JLD Nanterre,
8 avril 2022
Ordonnance N°22/554
Lorsqu’une personne est hospitalisée à la demande d’un tiers en urgence, elle doit être examinée par deux psychiatres distincts dans les 72 h suivant son hospitalisation.
La violation de cette obligation constitue une irrégularité portant nécessairement atteinte aux droits du patient. Elle doit donc entraîner la mainlevée de son hospitalisation.
En application de l’article L 3212-1 du code de la santé publique (CSP), une personne peut être hospitalisée contre sa volonté lorsque les deux conditions suivantes sont réunies :
1° Ses troubles mentaux rendent impossible son consentement ;
2° Son état mental impose des soins immédiats assortis d’une surveillance médicale constante justifiant son hospitalisation.

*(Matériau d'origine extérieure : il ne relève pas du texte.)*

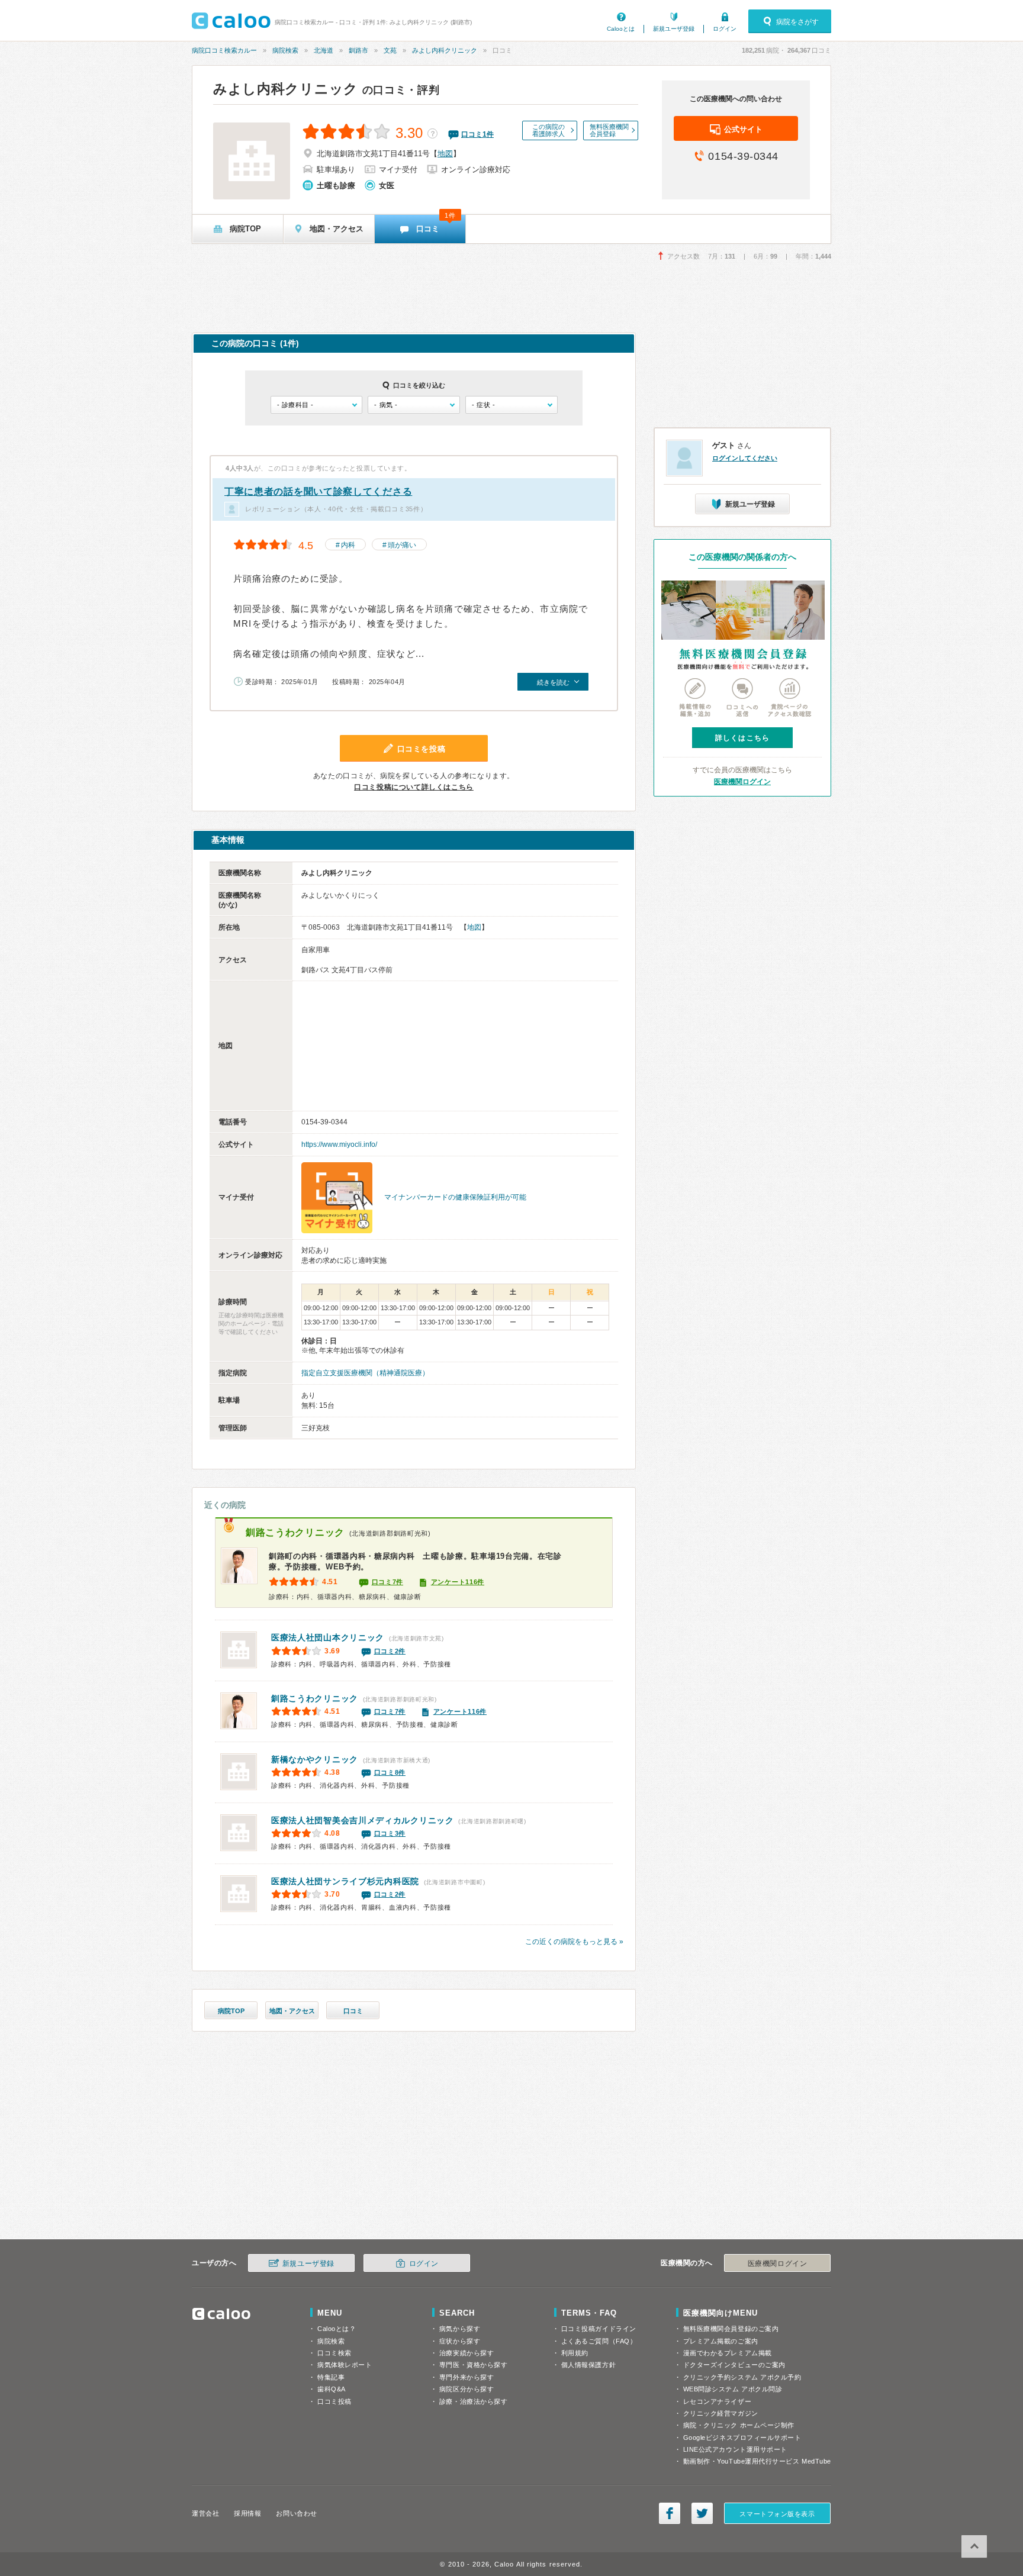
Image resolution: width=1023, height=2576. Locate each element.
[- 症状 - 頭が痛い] (511, 405)
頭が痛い (402, 545)
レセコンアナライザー (717, 2401)
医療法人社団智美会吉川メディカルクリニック (362, 1820)
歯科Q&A (331, 2389)
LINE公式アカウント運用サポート (735, 2449)
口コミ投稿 (334, 2401)
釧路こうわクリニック (295, 1532)
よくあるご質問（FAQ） (599, 2341)
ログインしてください (744, 458)
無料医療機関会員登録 (609, 130)
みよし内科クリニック (444, 50)
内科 (348, 545)
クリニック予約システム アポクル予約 (742, 2377)
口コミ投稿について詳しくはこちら (414, 787)
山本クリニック (327, 1637)
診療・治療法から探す (473, 2401)
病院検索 (285, 50)
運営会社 (205, 2513)
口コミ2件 (390, 1651)
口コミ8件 (390, 1772)
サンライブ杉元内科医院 (345, 1881)
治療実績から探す (466, 2352)
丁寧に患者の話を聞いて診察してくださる (318, 491)
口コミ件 (477, 134)
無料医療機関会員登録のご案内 (731, 2328)
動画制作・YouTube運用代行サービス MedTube (757, 2461)
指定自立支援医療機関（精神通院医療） (365, 1373)
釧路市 (358, 50)
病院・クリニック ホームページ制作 (738, 2425)
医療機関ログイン (742, 782)
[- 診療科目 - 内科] (316, 405)
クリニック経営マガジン (720, 2413)
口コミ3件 (390, 1833)
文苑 (390, 50)
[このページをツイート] (702, 2513)
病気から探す (459, 2328)
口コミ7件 (388, 1581)
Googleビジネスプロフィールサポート (742, 2437)
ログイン (724, 28)
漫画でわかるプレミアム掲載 (727, 2352)
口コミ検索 (334, 2352)
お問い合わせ (296, 2513)
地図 (445, 153)
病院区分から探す (466, 2389)
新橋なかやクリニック (314, 1759)
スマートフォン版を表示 (777, 2513)
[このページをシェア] (669, 2513)
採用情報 (247, 2513)
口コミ (353, 2010)
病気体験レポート (344, 2364)
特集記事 (331, 2377)
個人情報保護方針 (588, 2364)
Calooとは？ (336, 2328)
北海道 (323, 50)
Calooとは (621, 28)
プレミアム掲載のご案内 (720, 2341)
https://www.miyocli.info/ (339, 1144)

Un tiers, ayant qualité pour agir, peut demander l’hospitalisation d’une personne présentant de tels troubles. La décision d’admission, qui sera prise par le directeur d’un établissement psychiatrique habilité, doit être accompagnée de deux certificats médicaux datant de moins de quinze jours attestant que les conditions prévues par le CSP sont bien réunies.
Après l’admission à l’hôpital commence une période d’observation, au cours de laquelle deux certificats médicaux, établis dans les 24 heures puis dans les 72 heures de l’admission, doivent constater l’état mental du patient et confirmer ou non la nécessité de maintenir les soins psychiatriques (article L 3211-2-2 du CSP).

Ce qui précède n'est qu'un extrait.